● **DATASET ENTRIES**
━━━━━━━━
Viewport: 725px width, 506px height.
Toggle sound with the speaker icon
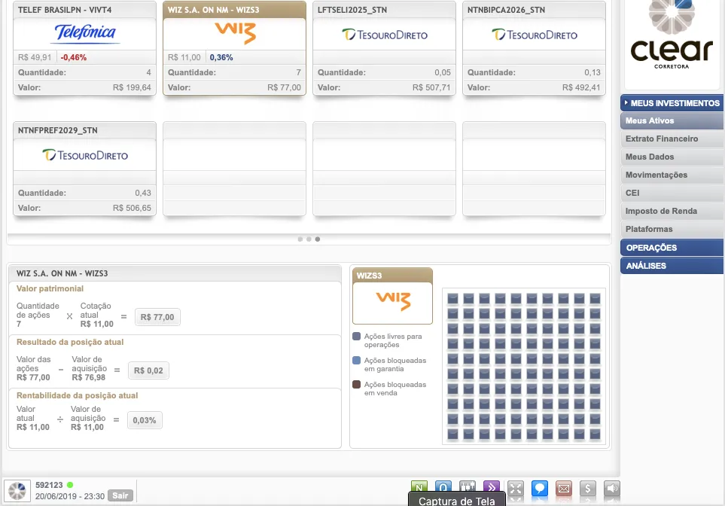612,488
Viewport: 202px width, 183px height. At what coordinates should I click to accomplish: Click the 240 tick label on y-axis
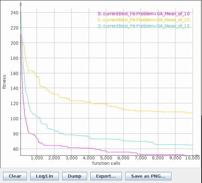click(14, 13)
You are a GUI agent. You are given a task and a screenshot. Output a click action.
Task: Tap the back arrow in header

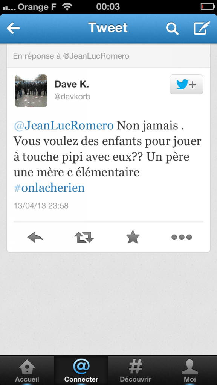tap(13, 28)
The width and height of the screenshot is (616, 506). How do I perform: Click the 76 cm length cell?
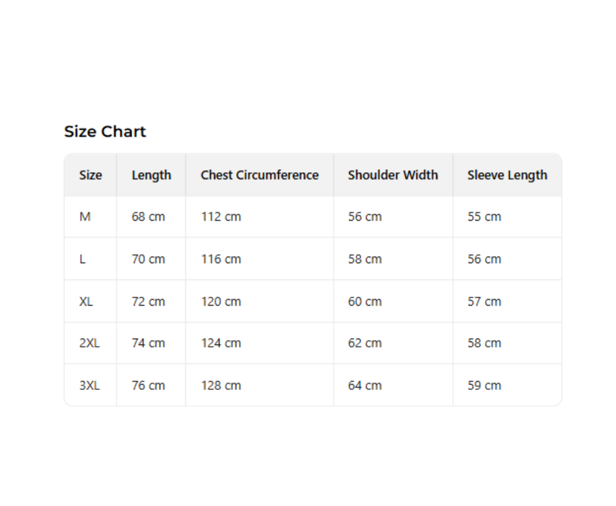(x=148, y=386)
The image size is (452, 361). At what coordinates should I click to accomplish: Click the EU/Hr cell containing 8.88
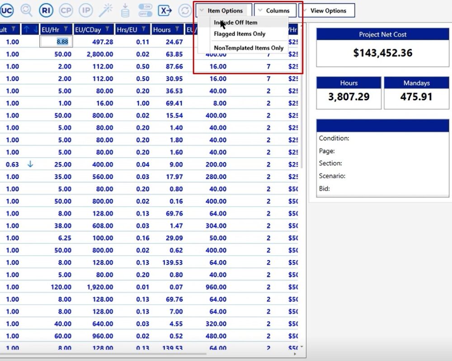click(57, 42)
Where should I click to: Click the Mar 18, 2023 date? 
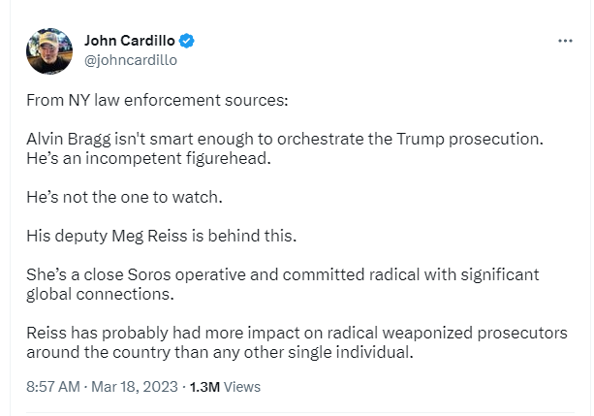pyautogui.click(x=135, y=387)

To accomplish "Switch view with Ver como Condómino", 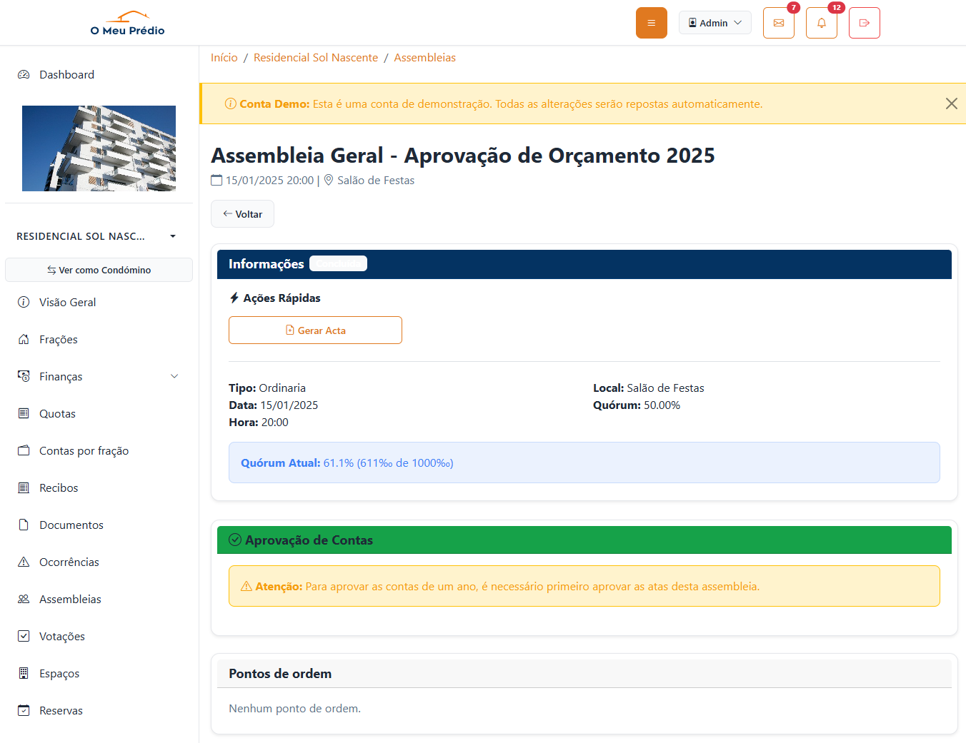I will point(99,270).
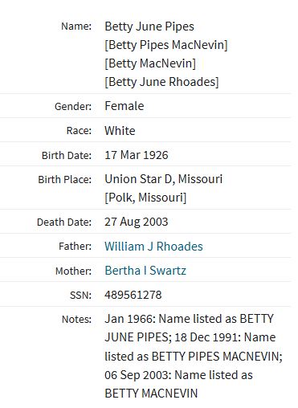The height and width of the screenshot is (408, 298).
Task: Click the alternate birth place Polk, Missouri
Action: coord(145,198)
━━━━━━━━
● **TASK DIRECTIONS**
Make an exact copy of the records from their first line through the line containing "You are a GUI", both ends included, with the pictures omitted.

● **FINAL ANSWER**
Viewport: 725px width, 506px height.
Toggle sound with the speaker icon
612,488
Viewport: 202px width, 183px height. At what coordinates should I click to accomplish: Click the 240 tick label on y-axis
click(14, 13)
You are a GUI agent. You are given a task and a screenshot. Output a click action.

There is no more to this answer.